Lexikon | GS | aus FALTER 10/14 vom 05.03.2014

Benjamin Griffey und Marten Laciny haben einiges gemeinsam. Sie arbeiten unter Pseudonym -der eine nennt sich Casper, der andere Marteria - und sind große Nummern in der Welt des deutschen Sprechgesangs. Beiden ist die Nachdenklichkeit bei prinzipiellem Zug nach vorne nicht ganz fremd, und beide wurden durch die Arbeit mit Kollegen auffällig, die mit Hip-Hop nichts zu tun haben. An diesem Punkt beginnen aber die Unterschiede.
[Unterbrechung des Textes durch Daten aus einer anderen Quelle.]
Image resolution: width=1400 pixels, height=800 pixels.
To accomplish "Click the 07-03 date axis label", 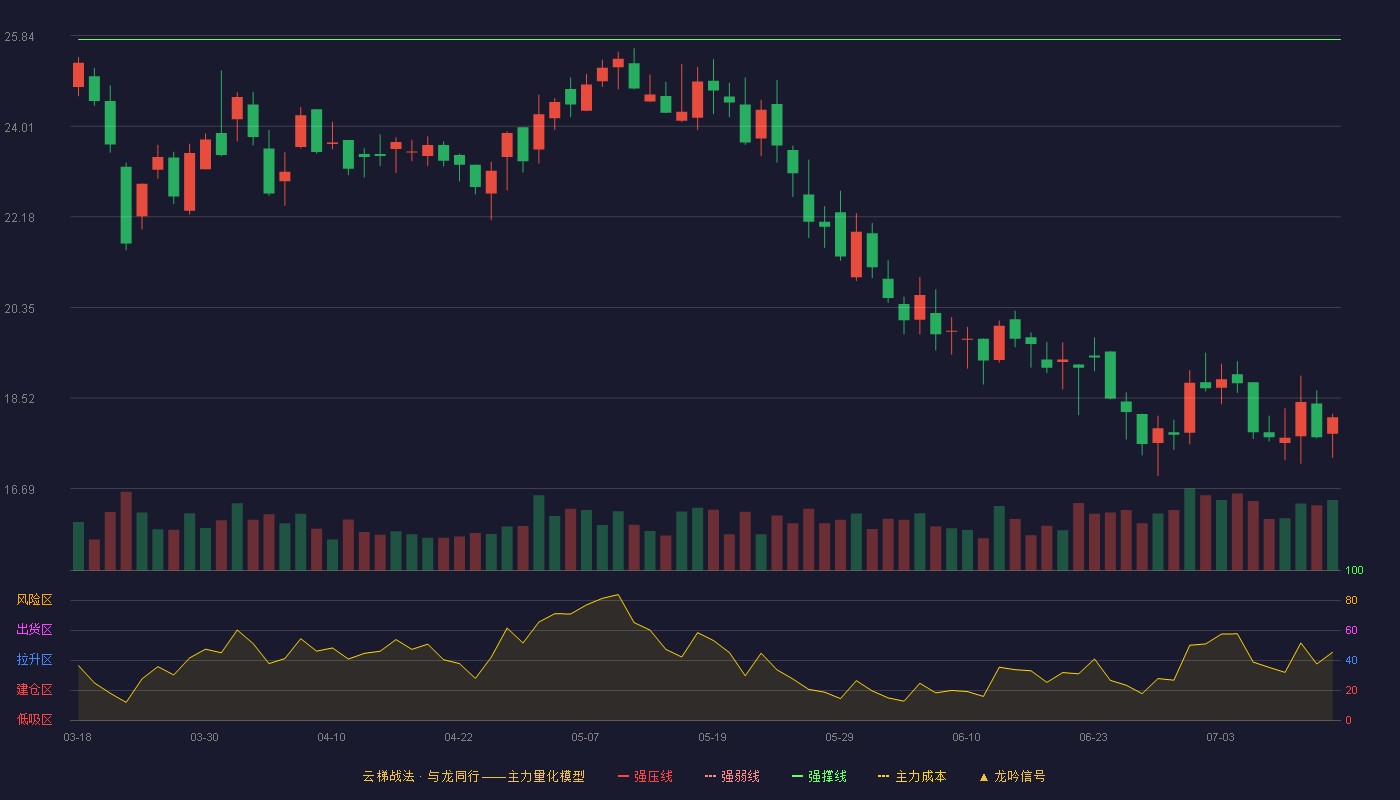I will tap(1220, 737).
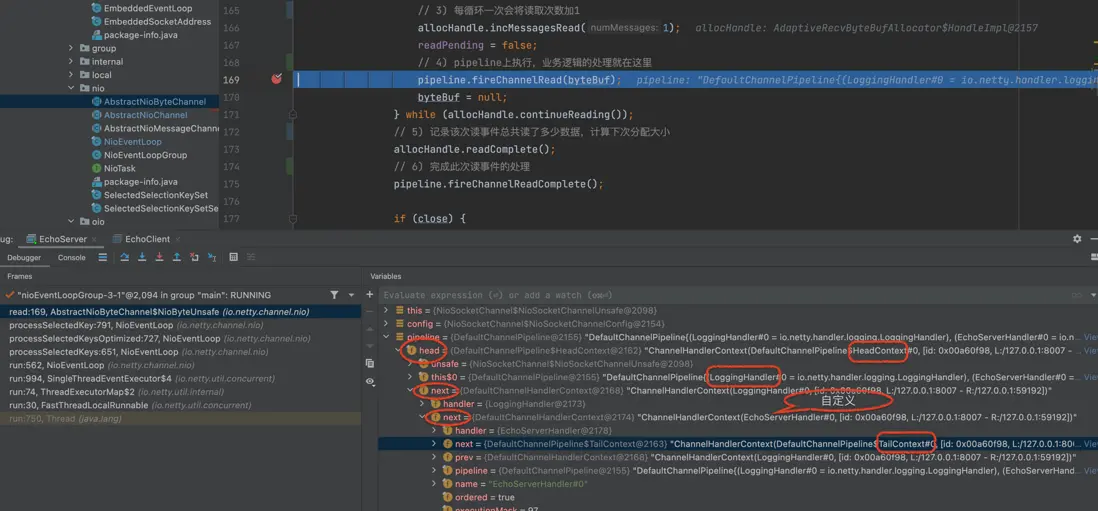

Während sich Casper vom Bombastpopper Get Well Soon beraten ließ, trat Marteria als Songtext-Co-Autor des Tote-Hosen-Erfolgsalbums "Ballast der Republik" in Erscheinung - Oberhose Campino revanchierte sich mit einem Auftritt auf "Zum Glück in die Zukunft II", dem neuen Album des Rappers. Marteria hat einen guten Schmäh und die angenehme Fähigkeit zur Selbstironie, während Casper, der sich die Stimme als Sänger einer Hardcoreband heiser brüllte, das Herz auf der Zunge trägt und Ironie für eine Schwäche hält. Marteria ist pointiert, Casper pathetisch; der eine sorgt für gute Laune, der andere für aufgerollte Zähennägel. Aber es gibt noch eine Gemeinsamkeit: Beide spielen diese Woche in Wien -und beide Konzerte sind ausverkauft.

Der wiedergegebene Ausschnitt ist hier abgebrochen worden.